• **WORK REQUIRED**
In the data below, find each line that contains the word "agent" and copy it.

• **EXERCISE MATERIALS**
++++++++

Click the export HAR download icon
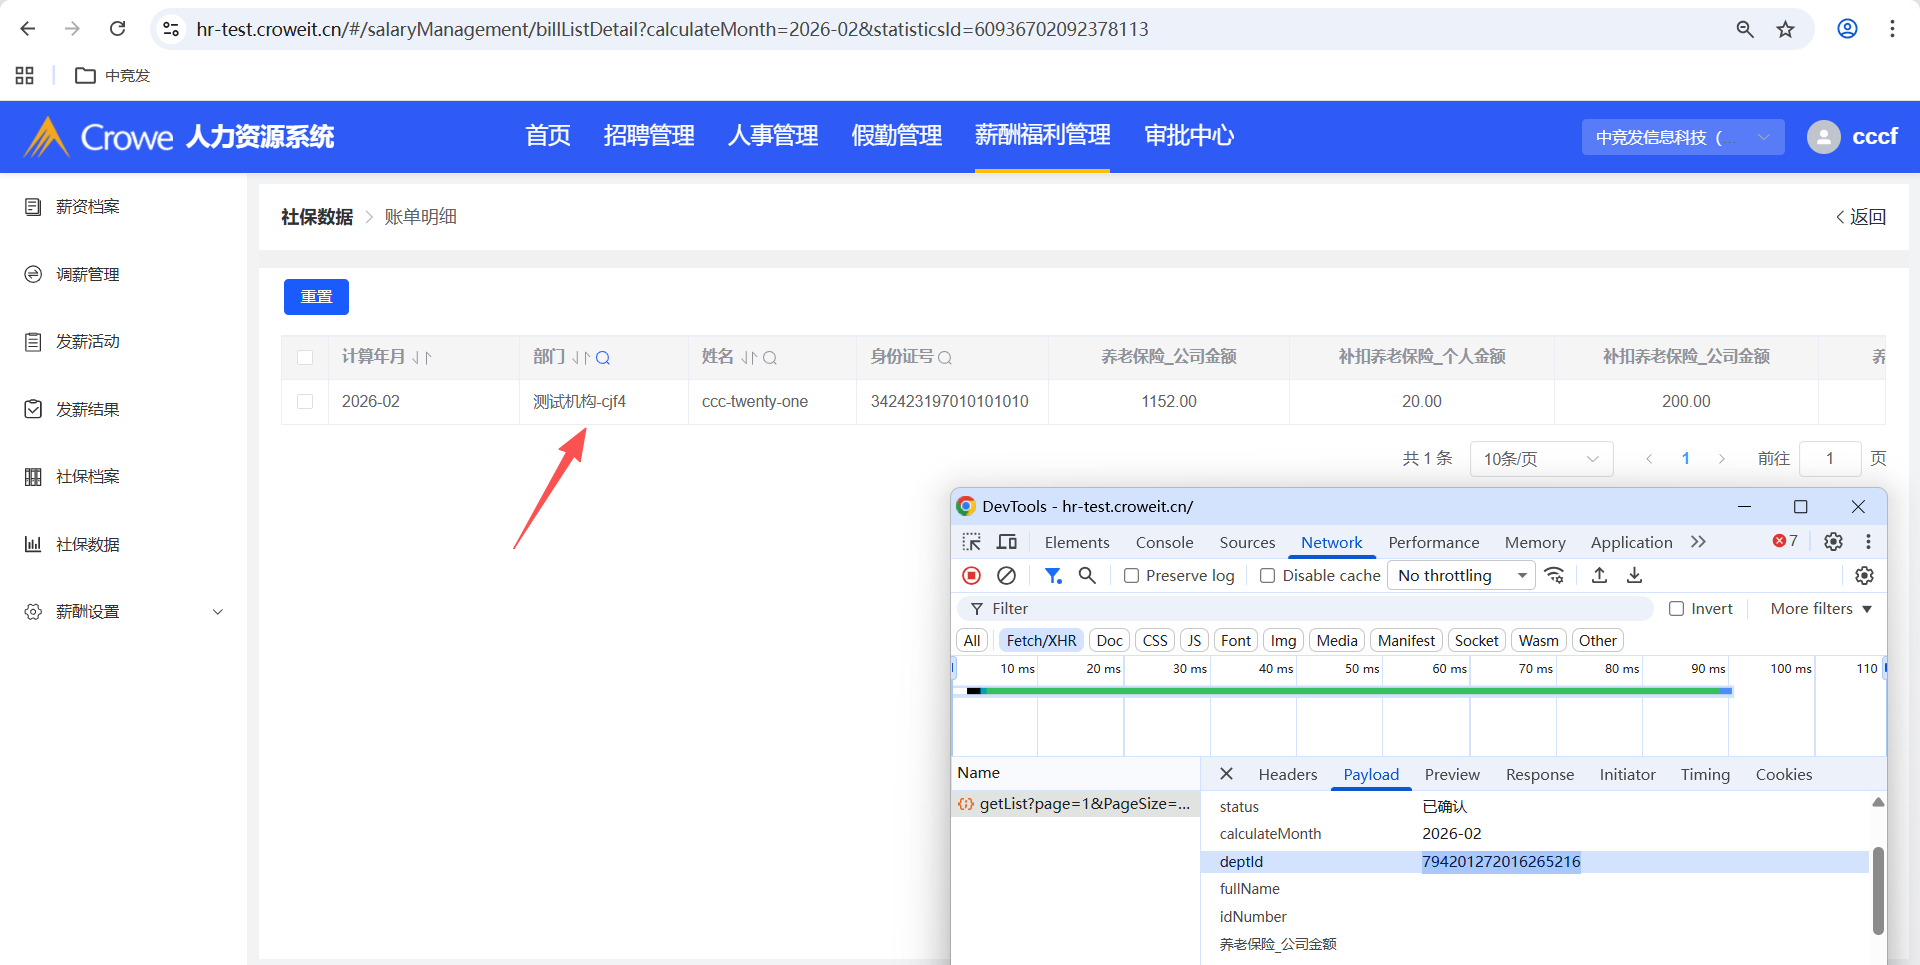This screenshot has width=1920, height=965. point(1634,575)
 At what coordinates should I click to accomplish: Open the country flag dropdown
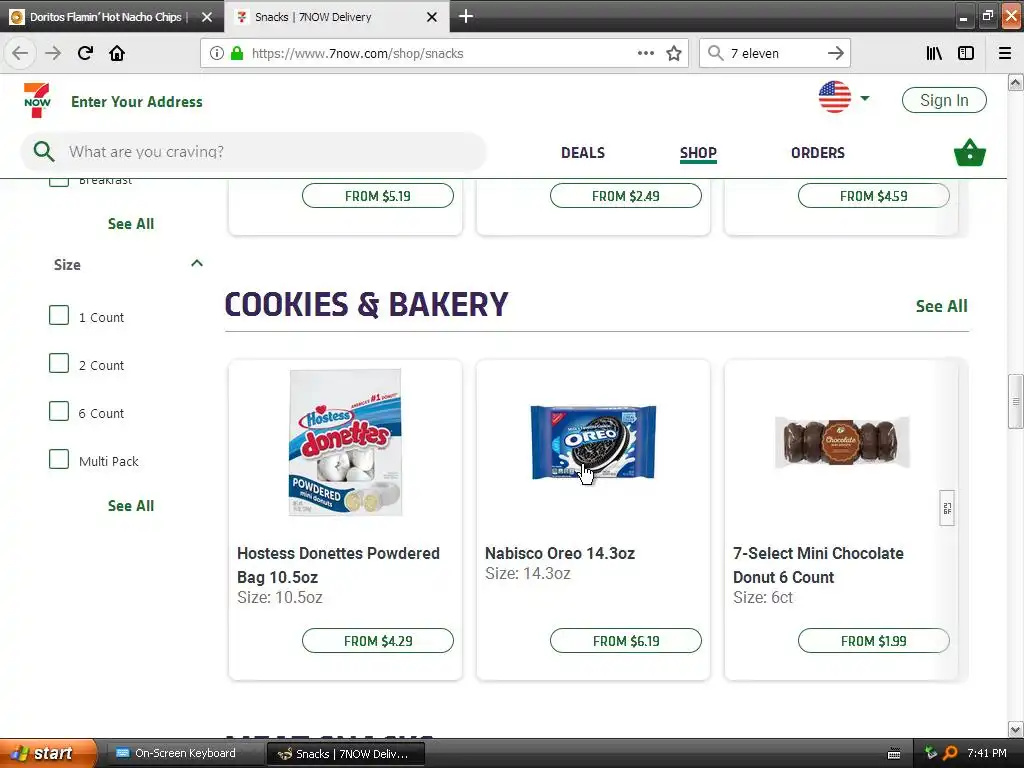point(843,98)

++++++++

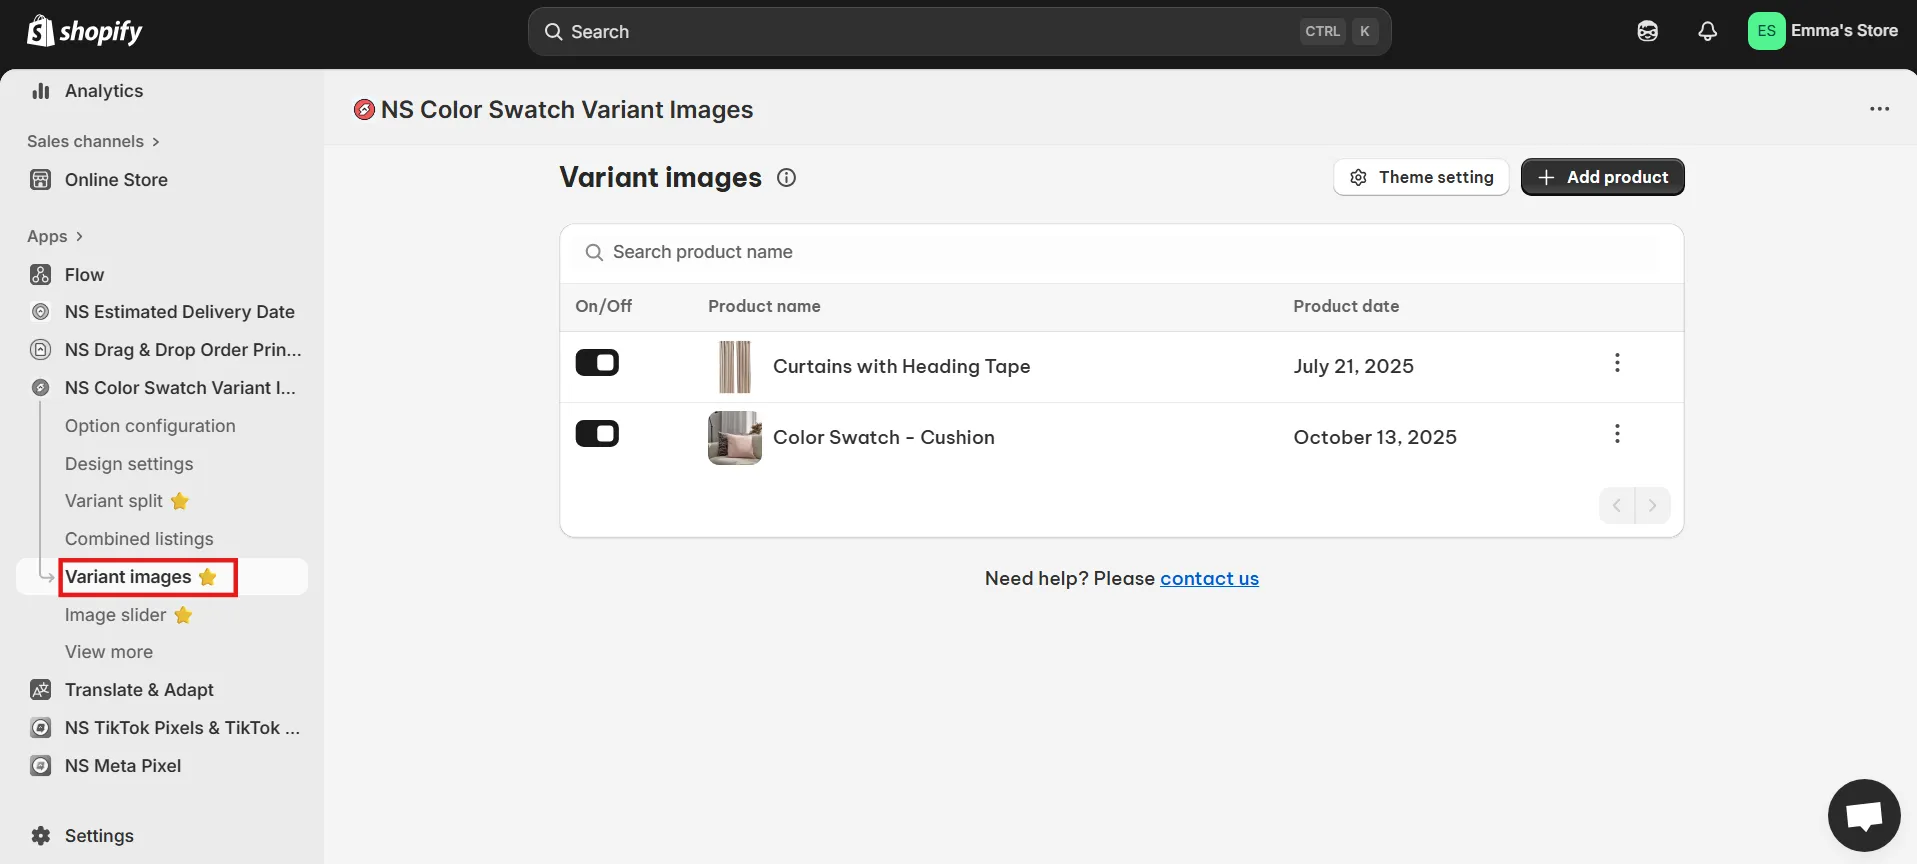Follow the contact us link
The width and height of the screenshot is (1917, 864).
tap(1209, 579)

++++++++

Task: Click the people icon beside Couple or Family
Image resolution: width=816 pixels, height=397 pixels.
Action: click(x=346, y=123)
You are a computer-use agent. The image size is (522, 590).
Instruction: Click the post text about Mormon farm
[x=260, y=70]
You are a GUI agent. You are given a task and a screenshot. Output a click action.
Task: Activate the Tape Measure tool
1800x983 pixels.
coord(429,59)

++++++++

• **EXERCISE RESULT**
You are a computer-use agent. The image size is (522, 590).
You are a GUI agent. You are given a task and a screenshot. Output a click action.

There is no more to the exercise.